Por fim, o quarto dever preconiza que o desenvolvimento de um sistema de vinculação dos tribunais aos entendimentos consolidados exige a devida publicidade desses procedimentos.
No caso em questão, a parte Agravante alega inexistir subsunção entre a súmula 33 e os autos em questão, pois não se vislumbra má-fé ou tentativa de sobrecarregamento do Poder judiciário, como testifica tal enunciado, in verbis: TJPI/SÚMULA Nº 33: Em caso de fundada suspeita de demanda repetitiva ou predatória, é legítima a exigência dos documentos recomendados pelas Notas Técnicas do Centro de Inteligência da Justiça Estadual Piauiense, com base no artigo 321 do Código de Processo Civil. (grifo nosso) No entanto, não há como dar guarida a tal argumento, pois, em observância ao despacho/decisão de ID. 17601194 e à prolação do juízo no ID. 17601200, denota-se que o juízo singular se perfilhou à caracterização de lide temerária, mencionando, inclusive, números de processos, percentuais e o modus operandi da causídica da parte Agravante no ajuizamento de ações desta matéria na comarca.
Logo, à vista disso, conclui-se que houve adequação entre fato (constatação de lide temerária) e o enunciado sumular aplicado.

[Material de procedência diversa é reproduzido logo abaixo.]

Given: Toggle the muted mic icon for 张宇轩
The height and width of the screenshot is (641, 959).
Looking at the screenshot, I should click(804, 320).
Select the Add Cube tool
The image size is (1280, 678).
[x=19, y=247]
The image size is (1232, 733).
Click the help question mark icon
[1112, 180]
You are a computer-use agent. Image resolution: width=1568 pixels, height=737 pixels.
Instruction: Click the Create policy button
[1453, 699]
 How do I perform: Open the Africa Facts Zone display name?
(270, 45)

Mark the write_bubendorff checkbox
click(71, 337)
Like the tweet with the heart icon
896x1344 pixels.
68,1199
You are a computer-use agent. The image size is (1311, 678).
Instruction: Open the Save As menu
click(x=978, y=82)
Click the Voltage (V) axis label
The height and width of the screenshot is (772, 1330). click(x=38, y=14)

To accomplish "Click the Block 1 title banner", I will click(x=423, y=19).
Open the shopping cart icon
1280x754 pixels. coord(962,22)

Ademais, é mister destacar a Recomendação nº 159, de 23 de outubro de 2024, do Conselho Nacional de Justiça (CNJ), que, em seu Anexo B, apresenta rol exemplificativo de medidas judiciais passíveis de adoção pelos magistrados, com fundamento no poder geral de cautela, nos casos de identificação de litigância abusiva, como exemplo: 9) notificação para apresentação de documentos originais, regularmente assinados ou para renovação de documentos indispensáveis à propositura da ação, sempre que houver dúvida fundada sobre a autenticidade, validade ou contemporaneidade daqueles apresentados no processo; Nesse sentido, mostra-se superada a análise da regularidade da aplicação da referida súmula à presente demanda.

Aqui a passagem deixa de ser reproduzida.